### READING PASSAGE
2013 Euroleague Final Four
- Season: 2012–13 Euroleague

Tournament details
- Arena: O2 Arena London, England
- Dates: May 10, 2013 – May 12, 2013

Final positions
- Champions: Olympiacos (3rd title)
- Runners-up: Real Madrid
- Third place: CSKA Moscow
- Fourth place: FC Barcelona

Awards and statistics
- MVP: Vassilis Spanoulis
- Top scorer(s): Vassilis Spanoulis, 30
- Attendance: 48,341 (total)

= 2013 Euroleague Final Four =

Basketball tournament

The 2013 Euroleague Final Four was the concluding Final Four tournament of the 2012–13 Euroleague season. It was held from 10 May till 12 May 2013, at The O2 Arena in London. The Greek League club Olympiacos, successfully defended their EuroLeague title from the previous season, after defeating Real Madrid in the Final.

Vassilis Spanoulis won his second consecutive Final Four MVP, and the third of his career. Spanoulis joined Toni Kukoč, as the only player to have ever won the award three times.

==Venue==
On May 12, 2012, it was announced that the Final Four would be hosted at The O2 Arena in London, England. The O2 Arena is a multi-purpose indoor arena that is located in the centre of The O2 entertainment complex, on the Greenwich Peninsula, in south-east London. It is named after its primary sponsor, the telecommunications company O2.

The O2 Arena is the world's largest building as measured by floor space, and has the second-highest seating capacity of any indoor venue in the United Kingdom, behind the Manchester Arena, but it took the crown of the world's busiest music arena from New York City's Madison Square Garden in 2008. The closest underground station to the venue is the North Greenwich station, on the Jubilee line.
######
### ENTRIES PROVIDED
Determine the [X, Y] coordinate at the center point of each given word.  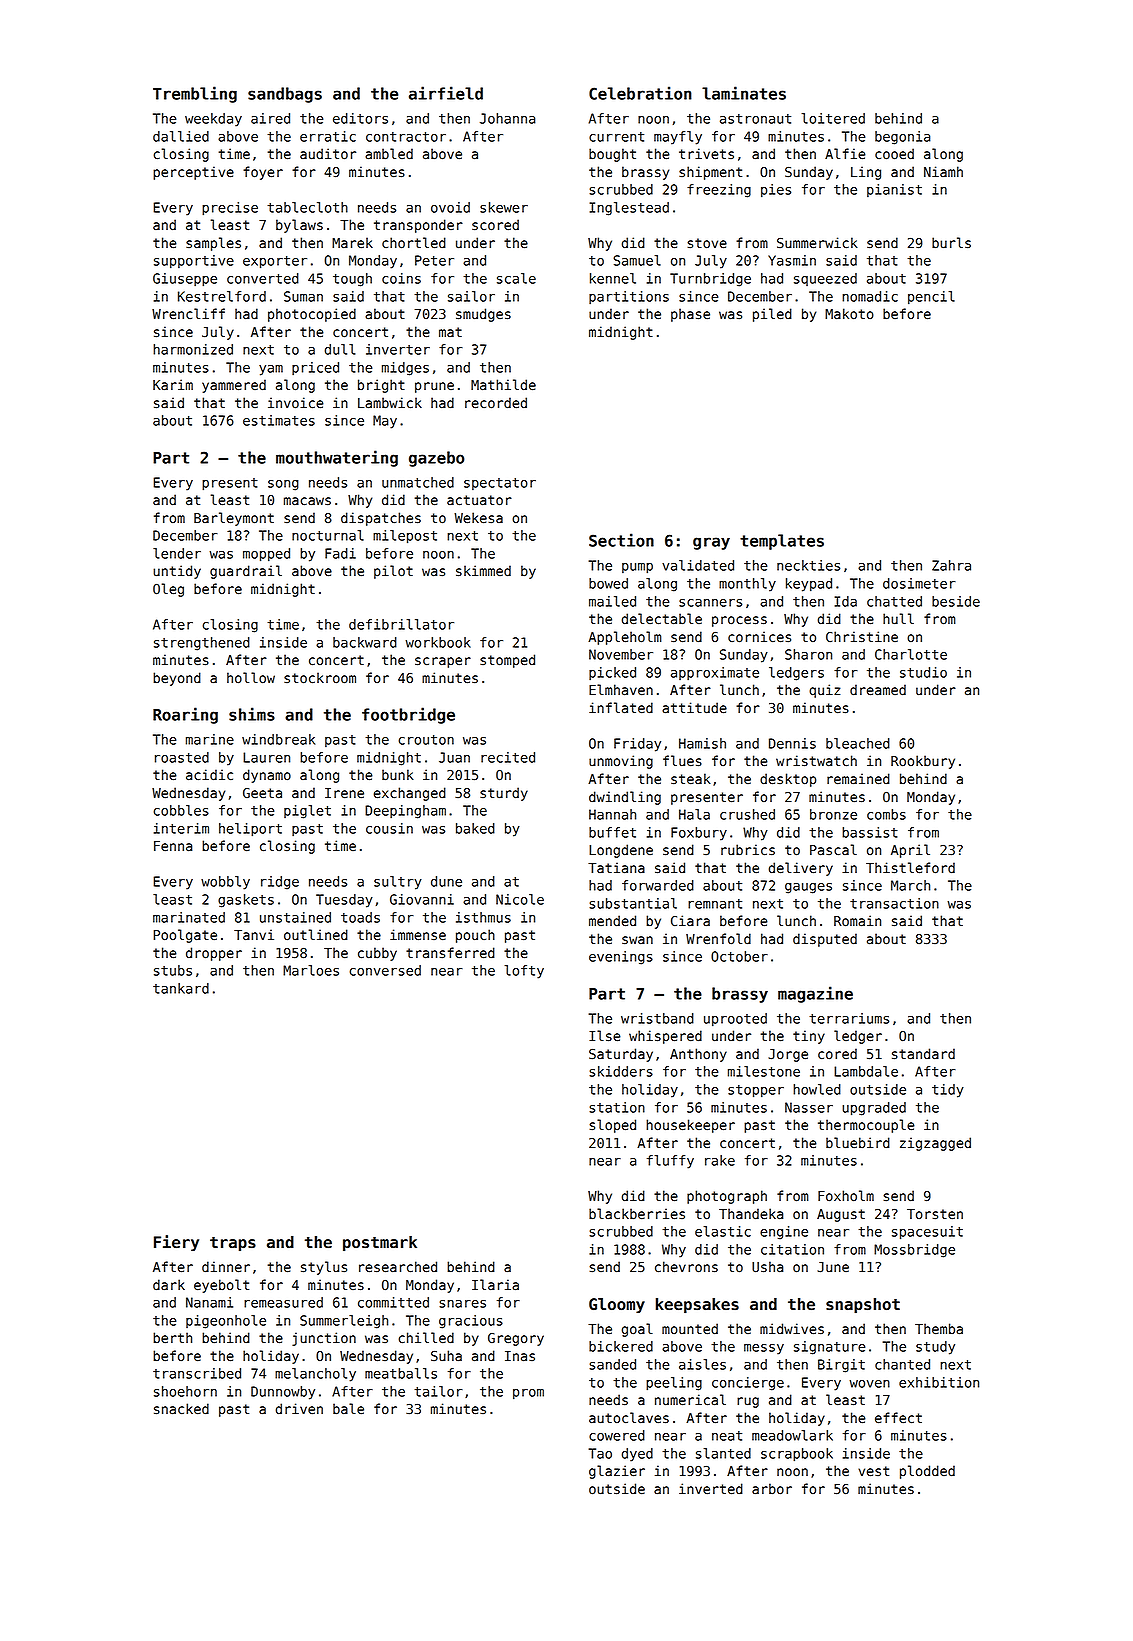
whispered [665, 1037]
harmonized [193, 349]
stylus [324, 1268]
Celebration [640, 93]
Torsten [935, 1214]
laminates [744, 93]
######
* [GIVEN INSTRUCTION 1]: According to the Final Four article, who was the only other player besides Spanoulis to have won the Final Four MVP award three times?
* [GIVEN INSTRUCTION 2]: In the Final Four article, write out the text again starting with "Final positions" and going on through "Attendance: 48,341 (total)", but substitute "Winners" for "Champions".
The entries aren't needed for anything here.

* [COMPLETE RESPONSE 1]: Toni Kukoč

* [COMPLETE RESPONSE 2]:
Final positions
- Winners: Olympiacos (3rd title)
- Runners-up: Real Madrid
- Third place: CSKA Moscow
- Fourth place: FC Barcelona

Awards and statistics
- MVP: Vassilis Spanoulis
- Top scorer(s): Vassilis Spanoulis, 30
- Attendance: 48,341 (total)